Tag zwei der Tre Giorni ist der Tag der Pässe. Alles rund um die Sella ist unsere Welt. Die GTS frisst Höhenmeter um Höhenmeter, der Akrapovic ballert Lebensfreude im Schiebebetrieb vor jede Kehre. Knallt, dass die Kühe auf der Weide auf 2500 Metern Höhe große Augen machen. Pordoi, Giau, Falzarego, Campolongo. Dazwischen der kritische Blick auf die Tankuhr. Frischen Saft holen an einer der wenigen Zapfsäulen – und weiter. Ein Tag, an dem wir uns ziemlich einzigartig fühlen können. Denn: Vespa fährt da oben kaum einer. Die dicken japanischen Roller, ja. Aber: Statt mit der GTS sind sie sonst fast alle mit der GS unterwegs. Vollgehängt mit Alukoffern, vor Kraft und Fahrkomfort strotzend. Oder sie wuchten amerikanisches Eisen um die Kehren, sprühen Funken mit ihren Trittbrettern. Die Männer mit den langen Bärten sind noch am ehesten bereit, mit einem Lächeln den Daumen nach oben zu recken. Cool, Man!

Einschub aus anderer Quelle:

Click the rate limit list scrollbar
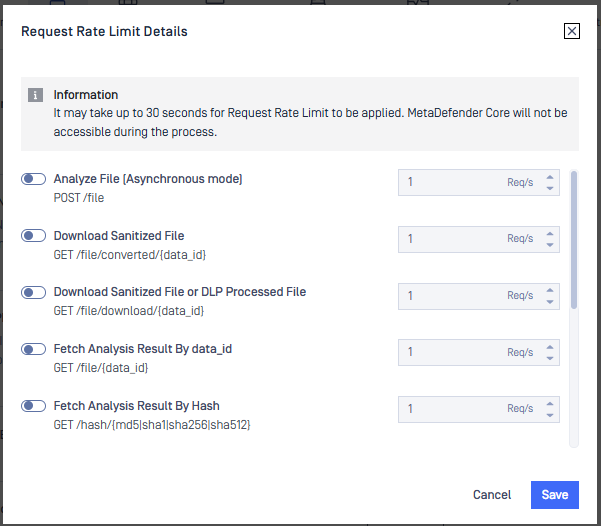 point(573,240)
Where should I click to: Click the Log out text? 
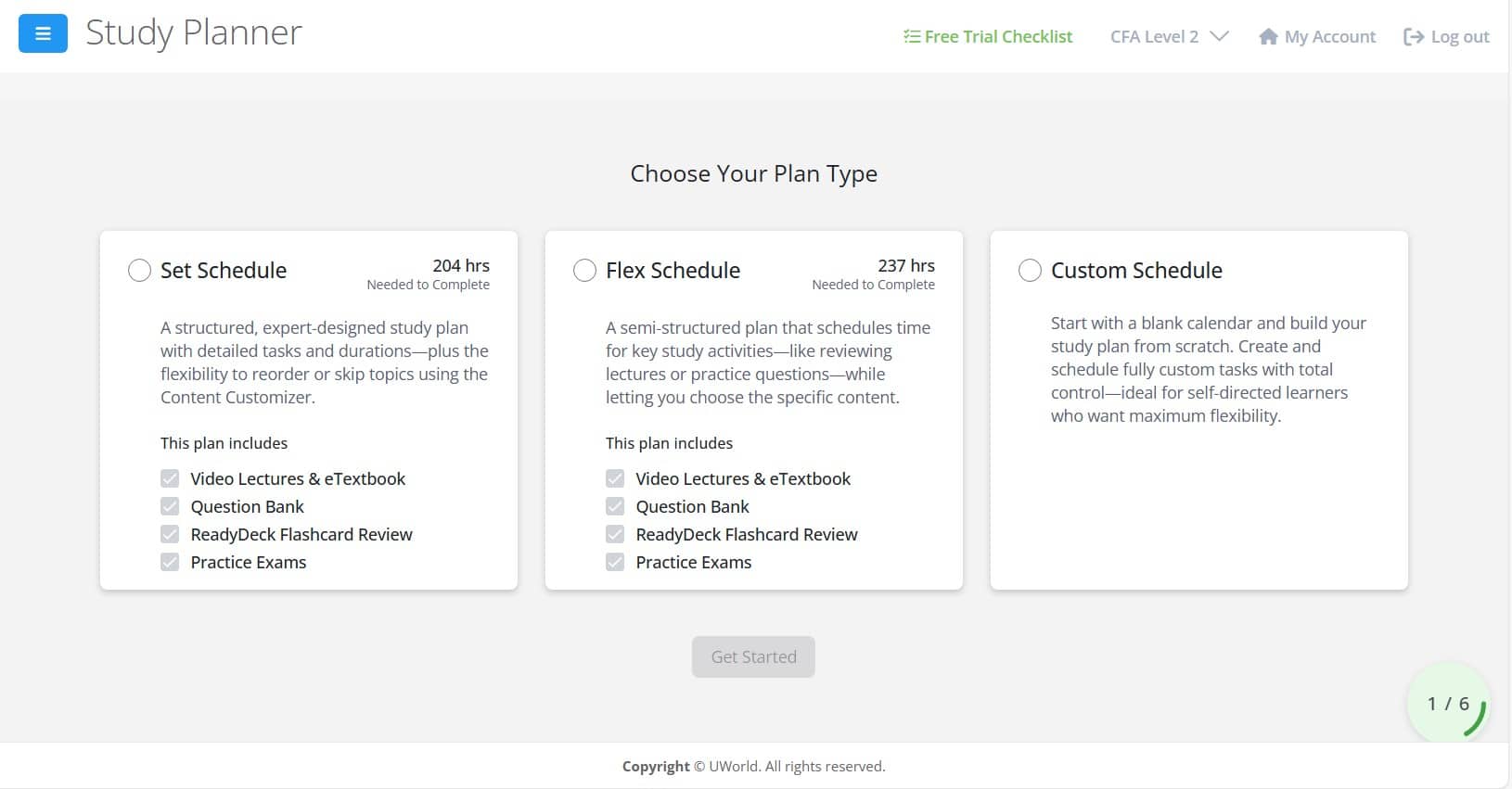[x=1459, y=37]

Die GTS zeigt, dass überschaubares Gewicht und überschaubare Leistung in Kombination keine Spaßbremse sind – im Gegenteil: Wenn die Geraden nicht lang genug sind, ist die Zahl der Gegner eher gering. Das Gefühl, zu den Gipfeln zu schauen oder den weiten Blick ins Tal schweifen zu lassen, aber mit nichts zu bezahlen.

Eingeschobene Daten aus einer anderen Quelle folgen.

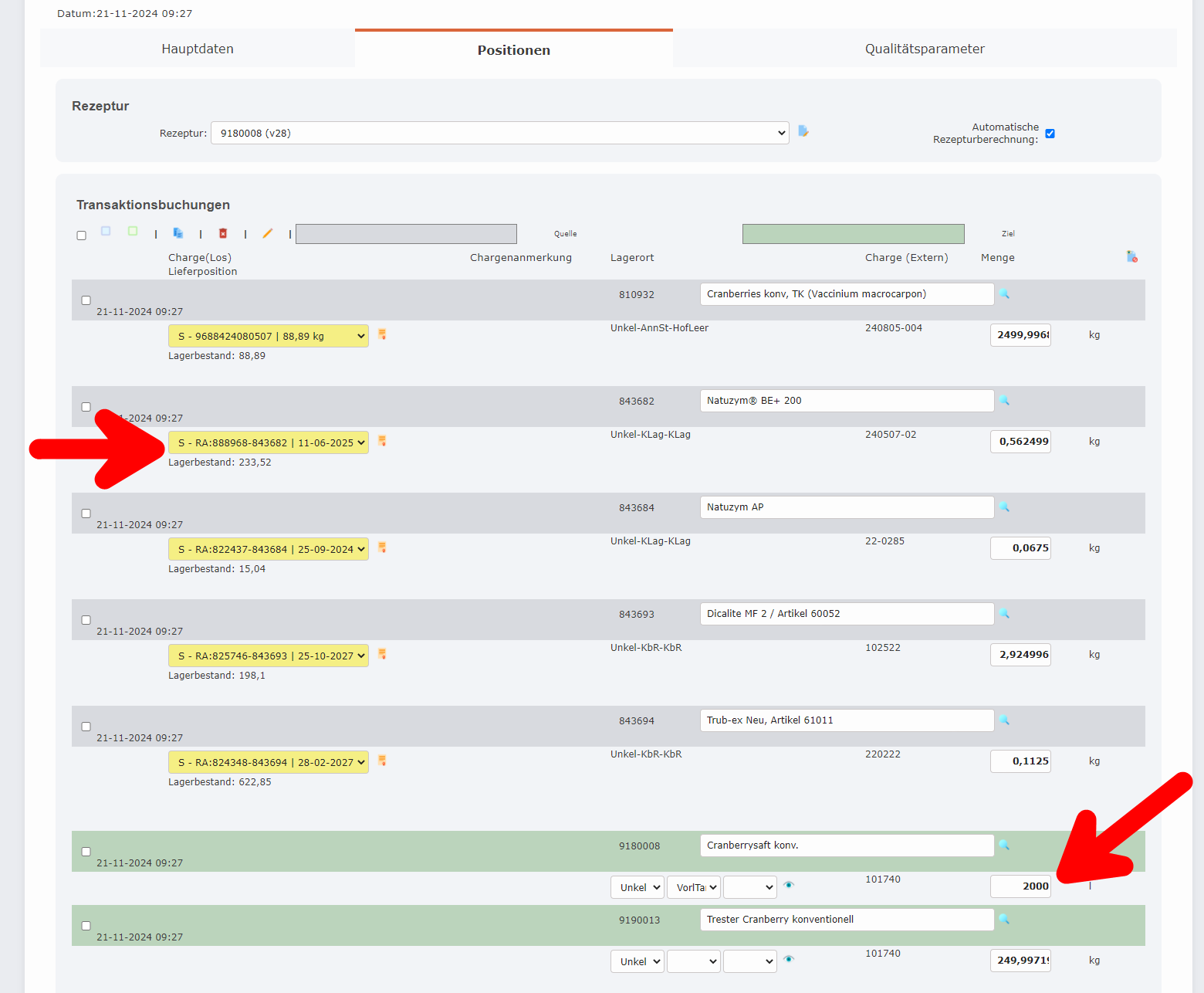1204x993 pixels.
Task: Click the green square selection icon
Action: (x=132, y=231)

Was den Abschied auch verdammt schwer macht am dritten und letzten Tag. Die Gewissheit, dass die Zahl der Kehren mit jedem Meter Richtung Norden kleiner wird. Die Zahl der Geraden zunimmt. Noch einmal den Staller Sattel hoch, jede Kurve auskosten, Höhenluft aufsaugen. Über Felbertauern rüber nach Zell am See. Nach Lofer, Richtung Rossfeld. Und dann halt doch irgendwie über den halbwegs direkten Weg nach Hause. 1700 Kilometer an drei Tagen. Tre Giorni 2020. Ein kleines Abenteuer, das Lust auf mehr macht. Vielleicht mal sei giorni lang – handgeschaltet und mit einem Zweitakter unter der dicken rechten Backe. Fast wie damals, 1951. Weil mühelos – das kann ja heute jeder.